Across the country, concerns about our food supply are growing as we take action to fight the coronavirus pandemic. Meat processing facilities have shuttered or slowed production as virus outbreaks among workers have spurred aggressive measures to control the disease.
To be clear, worker and food safety is paramount. These processing facilities, which already operate under strict safety guidelines, are working with both the state and federal governments to further increase safety in their plants.
However, plant shutdowns and slowdowns have severely limited the amount of meat being processed. This has wide-ranging effects up and down the supply chain. To see the immediate effects, look no further than your local grocery store. Many are now limiting how much meat people can buy, if there’s even any on the shelf to purchase. Suddenly, folks are starting to realize what those of us in North Missouri have known all along—your food doesn’t just magically appear on the grocery store shelves.
The farmers and ranchers who raise livestock for meat are facing a dire situation. Because they have nowhere to go with their animals, they are faced with euthanizing livestock that would normally end up in restaurants and grocery stores. The amount of lost revenue is quickly adding up and threatens to put longtime producers in North Missouri out of business.

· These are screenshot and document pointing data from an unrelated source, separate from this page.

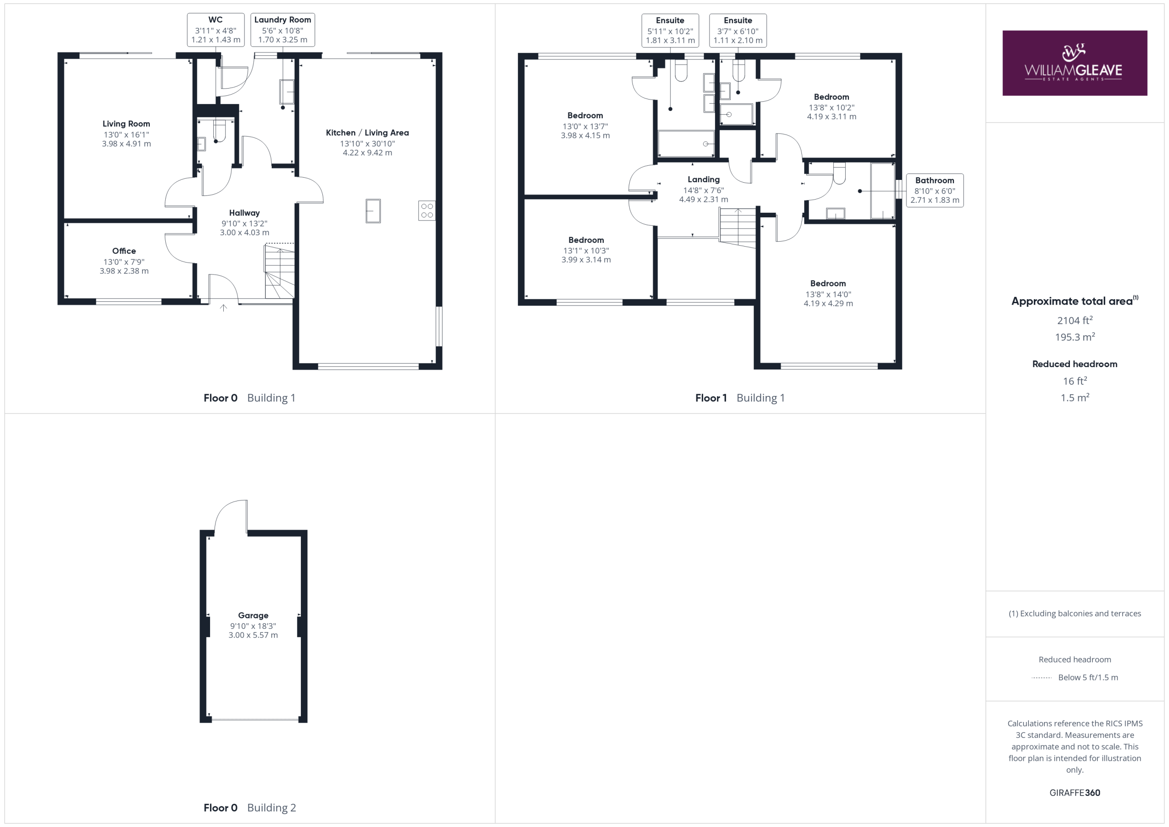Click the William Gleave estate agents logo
tap(1074, 63)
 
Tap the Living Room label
tap(126, 124)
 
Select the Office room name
tap(124, 251)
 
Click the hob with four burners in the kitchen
tap(427, 211)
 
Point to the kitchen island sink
tap(373, 211)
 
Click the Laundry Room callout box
tap(283, 30)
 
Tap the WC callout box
tap(216, 30)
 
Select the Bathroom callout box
tap(935, 190)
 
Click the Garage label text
tap(253, 615)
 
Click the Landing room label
tap(704, 179)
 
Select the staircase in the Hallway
tap(279, 271)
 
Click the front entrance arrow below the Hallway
tap(223, 308)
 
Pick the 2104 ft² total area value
tap(1075, 320)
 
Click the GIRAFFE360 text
tap(1075, 792)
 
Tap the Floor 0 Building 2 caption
tap(249, 808)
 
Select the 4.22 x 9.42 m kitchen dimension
tap(368, 153)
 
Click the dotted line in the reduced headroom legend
tap(1042, 678)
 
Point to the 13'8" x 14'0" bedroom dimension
tap(828, 295)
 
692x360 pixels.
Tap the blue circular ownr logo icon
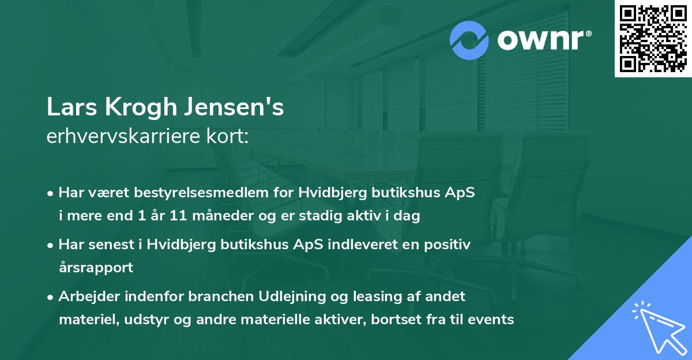tap(470, 40)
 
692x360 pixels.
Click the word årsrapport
tap(96, 268)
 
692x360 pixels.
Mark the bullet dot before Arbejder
tap(51, 297)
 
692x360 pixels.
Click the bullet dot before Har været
tap(51, 193)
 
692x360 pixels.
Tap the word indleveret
tap(360, 245)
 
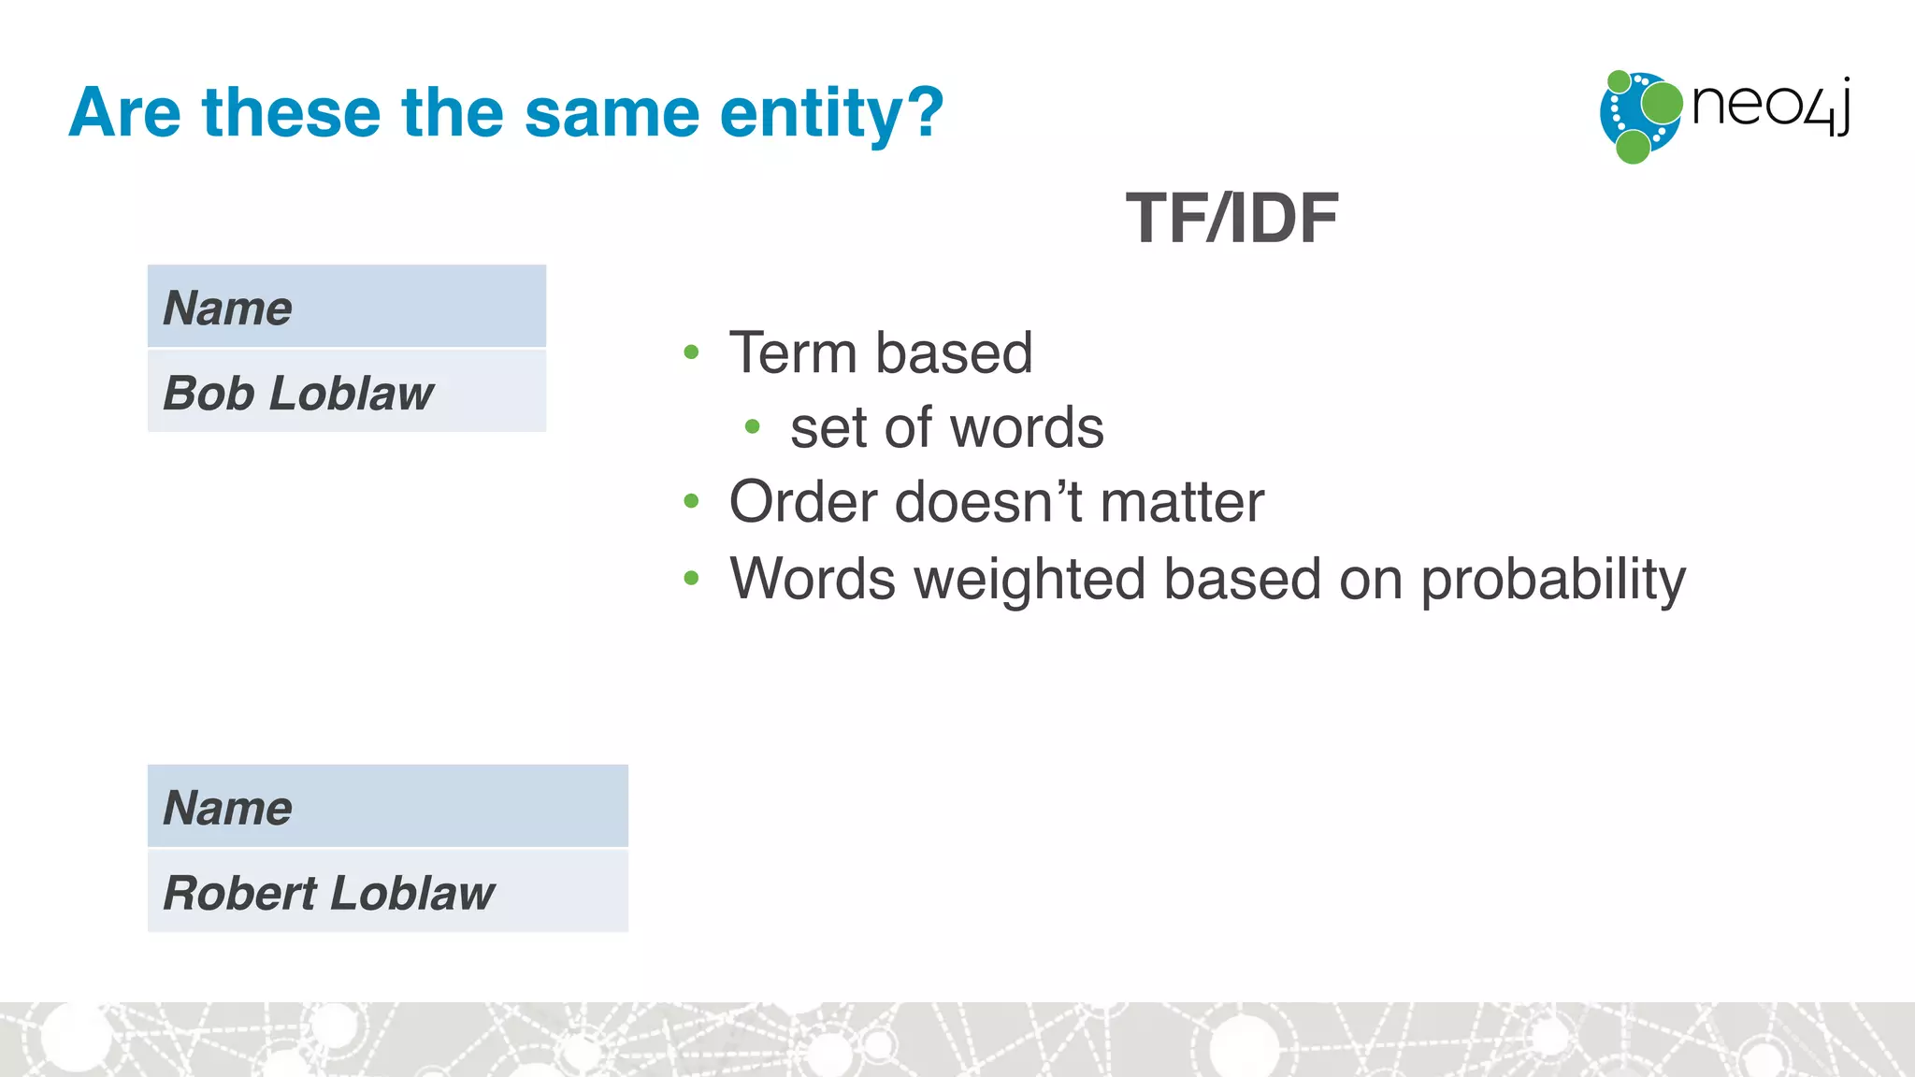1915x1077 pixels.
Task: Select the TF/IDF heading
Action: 1231,219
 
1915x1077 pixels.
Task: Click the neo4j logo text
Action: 1770,106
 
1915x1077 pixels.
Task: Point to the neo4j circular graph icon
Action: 1639,116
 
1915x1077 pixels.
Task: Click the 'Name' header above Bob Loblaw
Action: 227,309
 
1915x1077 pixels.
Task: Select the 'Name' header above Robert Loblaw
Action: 227,808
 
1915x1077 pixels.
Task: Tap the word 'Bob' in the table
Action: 209,393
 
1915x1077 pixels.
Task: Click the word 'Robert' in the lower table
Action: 240,893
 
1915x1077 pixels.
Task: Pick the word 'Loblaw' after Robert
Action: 412,893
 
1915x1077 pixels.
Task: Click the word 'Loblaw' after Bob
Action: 351,393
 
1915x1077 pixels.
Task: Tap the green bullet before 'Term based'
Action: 691,352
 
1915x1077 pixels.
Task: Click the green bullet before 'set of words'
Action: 752,427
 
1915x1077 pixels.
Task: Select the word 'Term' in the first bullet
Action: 793,353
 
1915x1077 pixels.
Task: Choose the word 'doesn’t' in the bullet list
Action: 988,502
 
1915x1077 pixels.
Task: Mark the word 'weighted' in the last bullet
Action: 1029,580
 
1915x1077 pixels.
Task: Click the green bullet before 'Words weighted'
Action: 691,579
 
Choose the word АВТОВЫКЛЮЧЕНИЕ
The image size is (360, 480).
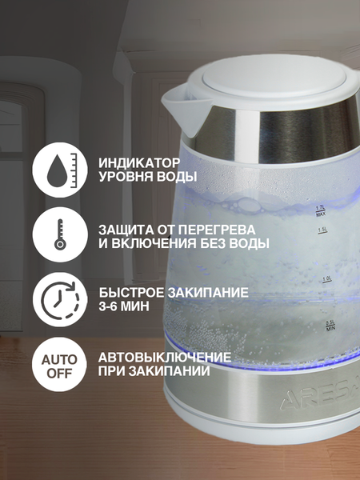[x=165, y=356]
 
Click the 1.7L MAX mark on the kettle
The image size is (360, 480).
[x=319, y=210]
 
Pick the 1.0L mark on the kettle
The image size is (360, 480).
[x=326, y=279]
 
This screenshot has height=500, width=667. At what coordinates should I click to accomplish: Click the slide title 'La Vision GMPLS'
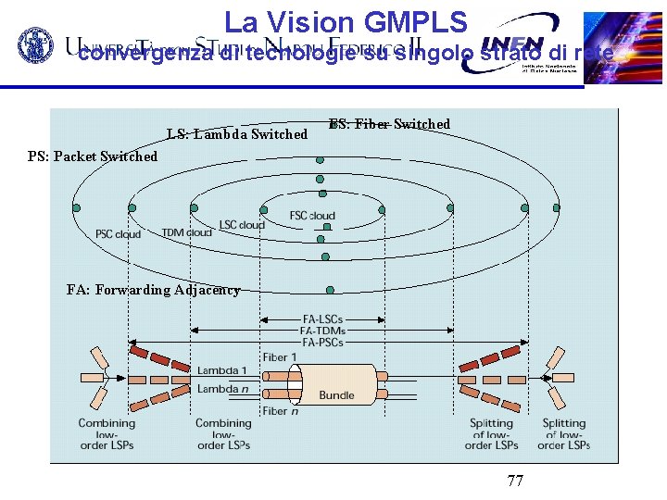coord(350,22)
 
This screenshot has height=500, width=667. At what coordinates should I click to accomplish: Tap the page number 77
coord(516,481)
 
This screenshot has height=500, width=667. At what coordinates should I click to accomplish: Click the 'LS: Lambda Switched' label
coord(236,134)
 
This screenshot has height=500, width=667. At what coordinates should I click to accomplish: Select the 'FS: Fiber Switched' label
coord(389,124)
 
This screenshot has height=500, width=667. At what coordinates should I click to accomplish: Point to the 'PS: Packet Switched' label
coord(93,156)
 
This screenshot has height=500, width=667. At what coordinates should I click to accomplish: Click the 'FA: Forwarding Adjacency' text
coord(154,290)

While the President rightfully invoked the Defense Production Act to keep the plants open and running, unclear Centers for Disease Control (CDC) and Occupational Safety and Health Administration (OSHA) guidelines could potentially keep them at a fraction of needed capacity, further threatening the food supply. This cannot be sustained.
Missouri Congresswoman Vicky Hartzler and I have been working with local leaders to identify the issues that are affecting the food supply and working to help improve the current situation. This week, we sent a letter asking the CDC and OSHA to clarify their unclear guidelines. The goal should be to both keep workers safe while also applying common-sense to safety regulations to enable these essential plants to operate safely at as high of a capacity as possible.
As our letter states, it is imperative that workers are safe and feel confident coming back to work or continuing to work. At the same time, processors shouldn’t be unnecessarily forced to reconfigure and re-engineer their plants when other common-sense measures could allow them to continue operating efficiently.
This pandemic has presented countless challenges and we’ll continue working to meet them head on. We must ensure we continue to have the world’s safest, most available food supply. With clear direction and a little common sense, I believe we can do just that.